Book Reviews

Book Review: ‘Inland: A Novel’ Drives Through A Long Dusty Road With Little Reward At The End


 

In the lawless, drought-ridden lands of the Arizona Territory in 1893, two extraordinary lives unfold. Nora is an unflinching frontierswoman awaiting the return of the men in her life — her husband, who has gone in search of water for the parched household, and her elder sons, who have vanished after an explosive argument. Nora is biding her time with her youngest son, who is convinced that a mysterious beast is stalking the land around their home.

I need to tell you before you read my review; I am not a literary reader. A book should take me on a thrill ride far away from home and avoid dusty novels focused on painting pictures instead of painting a story. If you want the art form and the beauty of words colliding more than a story, then this book may suit you far better than it suited me. The story carries a certain amount of merit to be sure but not on my ledger. I expect high school bookshelves loaded with classroom amounts of the novel before too many years pass at Tea Obreht’s book fits the bill of visual, literary work worthy of showing children quality over quantity.

The very first chapter veered away from my preferences as most school books do. Who has the time to decipher the inside of someone else’s head when their own is so full of day-to-day worries? Feed me a story I can digest not one I have to chew on for hours to find some hidden clue. Also, give me a book with a discernible plot. Let me introduce you to the two different characters.

Lurie, also called Misafir, and a few other names along the way, shares his story in the first person. Often his story shares as if he were writing a letter to his camel, Burke. Yes, you read that right. As far as I can infer from the pages, Lurie’s hard life in the 1880s leads from one group of misfits to another until he settled into some cameleers and finally found a kindred spirit in an animal over eight feet tall with muddy fur and two humps. His story spans decades marking his harsh life in ink. I understand how difficult his life was but did not reconcile with a character so hard to reach and understand.

Understanding where or why he was going got lost in the translation of exploring the physical scenery instead of offering valuable information. This story almost became interesting as Lurie could see a ghost and even converse with them. But somehow this interesting information trickled down to nothing until his ability disappeared along with my interest. What’s the point in sharing this ability if not to make it a relevant aspect of the story?

Another story took up more presence in the pages. Nora, a mother of three boys, waits at her home for the return of her husband Emmett who left several days before, searching for water as a drought has overrun their town and left them almost unable to live. Poor Nora has more on her plate than any one woman should have to deal with while her husband is away. First, her older two boys, grown men really, leave to find their father as they think him dead by a local nemesis. Her younger son Toby thinks himself hunted by a local monster based on tracks found close to their drought-ridden home. Further, Emmett thrusts the care of his niece Josie upon Nora’s care along with her irrelevant ability to see a ghost. Another fun storyline lost in the pages after the introduction.

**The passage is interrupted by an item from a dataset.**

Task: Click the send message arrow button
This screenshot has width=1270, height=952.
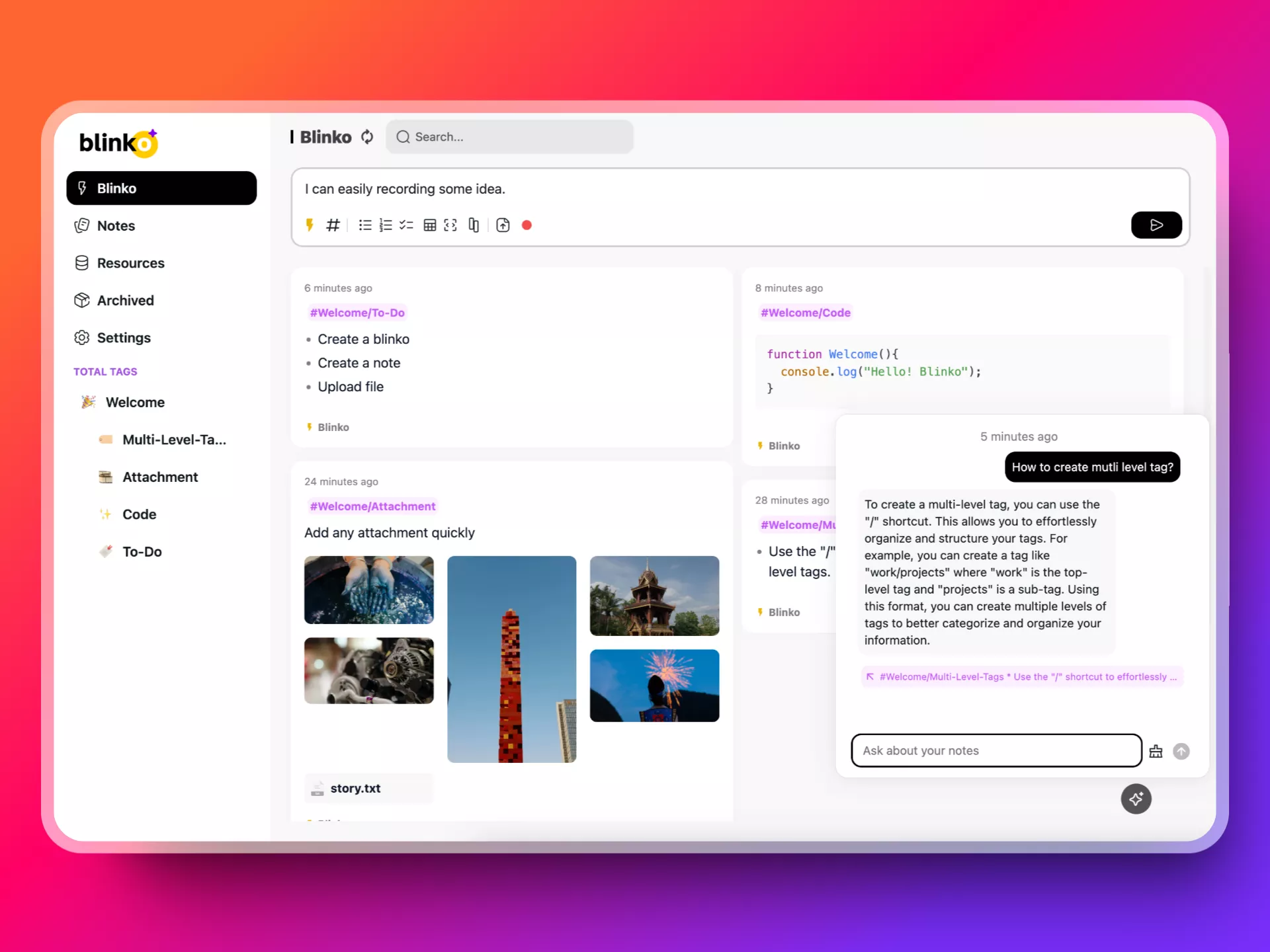Action: (x=1182, y=750)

Nora needs water, her son to stop hunting monsters and take a nap, her decrepit chair-bound mother-in-law to care of herself, and for Josie to not leave the door open and allow all the water left to disappear to the wild animals. Unlike Lurie’s story, Nora’s spans only a day or maybe two and from the third person no less. Not like we needed this to further differentiate the two main characters. They are as different as night and day. Not that it matters, as no plot ever fully forms, we just wait to find out where Lurie will end up with his camel in tow and if Nora’s men will return home to save her from dying of thirst.

Nora’s story comes full of people, the local sheriff, a doctor, and a few others in town but for the most part, we stay home with her in her tiny world centered on her small family still at home and the dead daughter who haunts her every step. This may well be the only shared quality between the two main lines, both come with an implausible companion.

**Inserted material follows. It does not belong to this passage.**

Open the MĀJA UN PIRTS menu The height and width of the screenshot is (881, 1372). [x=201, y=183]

I would gladly gallivant through the Midwest in the 1880s with the promise of action, time-travel or even the ghosts introduced, if the road was not so dusty and the story so difficult to follow. What little plot that prevailed was easy to figure out after only a couple of chapters, that is the point where the two characters intersect but the road to their meeting was hindered by irrelevant people, places, and sights. What happened to telling the audience why they are on the road?

The whole story was like watching a movie about someone staring out the window of the car through flatlands for hundreds if not thousands of miles. However, the saving grace was focusing on Nora and her understandable plight. If not for her story, the book would be too dry to swallow, even drier than her location.

Lurie’s story, like his multiple name changes and far too many other outlaws like himself, was lost in translation from the author’s head to the page. What would be so wrong with sharing relevant information and a reason for following a man on a camel? Not to mention, a little consistency. Lurie’s name doesn’t even come up in the first chapter as we run through a series of slides spanning his younger years. Furthermore, the second chapter about Lurie changes pace dramatically from the first as if just another trick to throw the reader off course just because you can.

‘Inland’ may win a beauty contest and while I am by no means a lyrical writer, I can appreciate Tea Obreht’s gift of beauty and even her vast vocabulary and knowledge but her book will only appeal to a tiny scope of readers and they had better be patient as the story meanders slowly down a long dusty road with no destination in mind.